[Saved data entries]
.....

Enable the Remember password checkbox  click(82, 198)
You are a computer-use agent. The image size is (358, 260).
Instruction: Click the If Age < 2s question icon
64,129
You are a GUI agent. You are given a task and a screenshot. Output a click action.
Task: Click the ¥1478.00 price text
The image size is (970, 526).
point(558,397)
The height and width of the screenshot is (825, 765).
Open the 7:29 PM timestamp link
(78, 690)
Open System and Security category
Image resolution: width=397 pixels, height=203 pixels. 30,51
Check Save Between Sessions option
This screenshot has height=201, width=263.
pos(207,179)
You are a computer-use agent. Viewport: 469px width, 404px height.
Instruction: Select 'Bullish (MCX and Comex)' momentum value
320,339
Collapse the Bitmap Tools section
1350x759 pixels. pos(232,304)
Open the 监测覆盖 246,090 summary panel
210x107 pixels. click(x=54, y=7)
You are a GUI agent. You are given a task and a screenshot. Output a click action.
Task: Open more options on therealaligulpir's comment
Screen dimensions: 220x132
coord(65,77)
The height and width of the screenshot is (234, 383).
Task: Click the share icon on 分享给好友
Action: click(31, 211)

.....

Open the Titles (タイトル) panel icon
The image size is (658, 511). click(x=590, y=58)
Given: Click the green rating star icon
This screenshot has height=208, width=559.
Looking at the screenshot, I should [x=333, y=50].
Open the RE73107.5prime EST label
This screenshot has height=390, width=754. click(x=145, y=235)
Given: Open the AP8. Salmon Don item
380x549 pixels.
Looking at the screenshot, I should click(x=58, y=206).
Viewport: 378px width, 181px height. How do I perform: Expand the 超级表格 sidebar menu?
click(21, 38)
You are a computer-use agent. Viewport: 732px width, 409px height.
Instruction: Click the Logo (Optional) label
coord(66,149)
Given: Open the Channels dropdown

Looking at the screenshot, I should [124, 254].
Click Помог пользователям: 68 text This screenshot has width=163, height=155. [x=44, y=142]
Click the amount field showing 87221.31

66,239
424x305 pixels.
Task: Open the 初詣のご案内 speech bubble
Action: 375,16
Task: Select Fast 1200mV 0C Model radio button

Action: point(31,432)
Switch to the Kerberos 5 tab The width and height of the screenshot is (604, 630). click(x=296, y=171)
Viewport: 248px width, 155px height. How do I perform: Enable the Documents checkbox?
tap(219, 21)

.....

[PROBLEM STATEMENT]
Please copy, exactly and with nothing else, the lines above beginning at the line that has "You are a computer-use agent. The" and ending with the line that has "You are a computer-use agent. Viewport: 469px".

[RESPONSE FOR THIS EXERCISE]
You are a computer-use agent. The image size is (358, 260).
Instruction: Click the If Age < 2s question icon
64,129
You are a GUI agent. You are given a task and a screenshot. Output a click action.
Task: Click the ¥1478.00 price text
The image size is (970, 526).
point(558,397)
The height and width of the screenshot is (825, 765).
Open the 7:29 PM timestamp link
(78, 690)
Open System and Security category
Image resolution: width=397 pixels, height=203 pixels. 30,51
Check Save Between Sessions option
This screenshot has height=201, width=263.
pos(207,179)
You are a computer-use agent. Viewport: 469px width, 404px height.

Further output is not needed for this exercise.